SELECTED TEXT:
* START *

So, speaking of composition! If we want to share the schematic structure across events, we can just use shared struct values as fields!

This may be useful for things that are like EventProcessed (see "Specific vs Reusable Events" section; btw, 371f879 didn't add lifetimes to those!) but more complex. Like when we create a file (for one reason or another), suppose we always want to specify it's name and permissions (just for the sake of example). Then we can have struct FileCreationDatum<'a> { name: &'a str, perms: u8 }. Then we can have events like struct FileSinkFileCreatedEvent<'a> { creted_file: FileCreationDatum<'a> } and struct DiskBufferFileCreatedEvent<'a> { creted_file: FileCreationDatm<'a> }.
Well, in fact, I think I saw this pattern a lot in my previous log/metrics setups, so I guess we'll have to do some form of it anyway.

I've had a starkly opposite experience. Logs and metrics are notoriously low quality and messy. In my experience, apps, where this data was a joy to use, were apps that derived this data from events. Logs and metrics were correlated, high cardinality dimensions existed, and answering the unknown-unknowns was possible. I have never seen this accomplished from raw logs and metrics.

* END *

DATA PROVIDED:

* START *

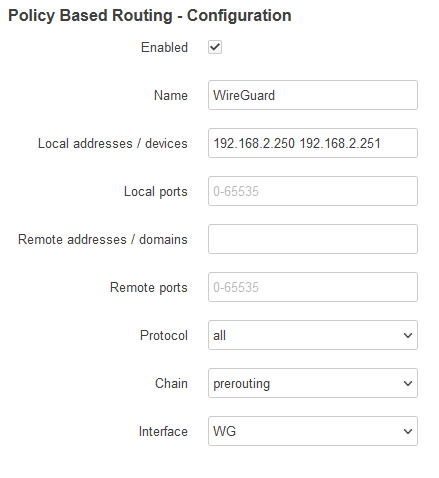Click the Name field containing WireGuard
The height and width of the screenshot is (478, 439).
[x=313, y=95]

* END *

SET TASK A: From the event composition discussion, quote the passage from "I've had a starkly" to "logs and metrics.".
SET TASK B: Give the name of every struct that the event composition discussion declares with the `struct` keyword.

REPLY A:
I've had a starkly opposite experience. Logs and metrics are notoriously low quality and messy. In my experience, apps, where this data was a joy to use, were apps that derived this data from events. Logs and metrics were correlated, high cardinality dimensions existed, and answering the unknown-unknowns was possible. I have never seen this accomplished from raw logs and metrics.

REPLY B:
FileCreationDatum
FileSinkFileCreatedEvent
DiskBufferFileCreatedEvent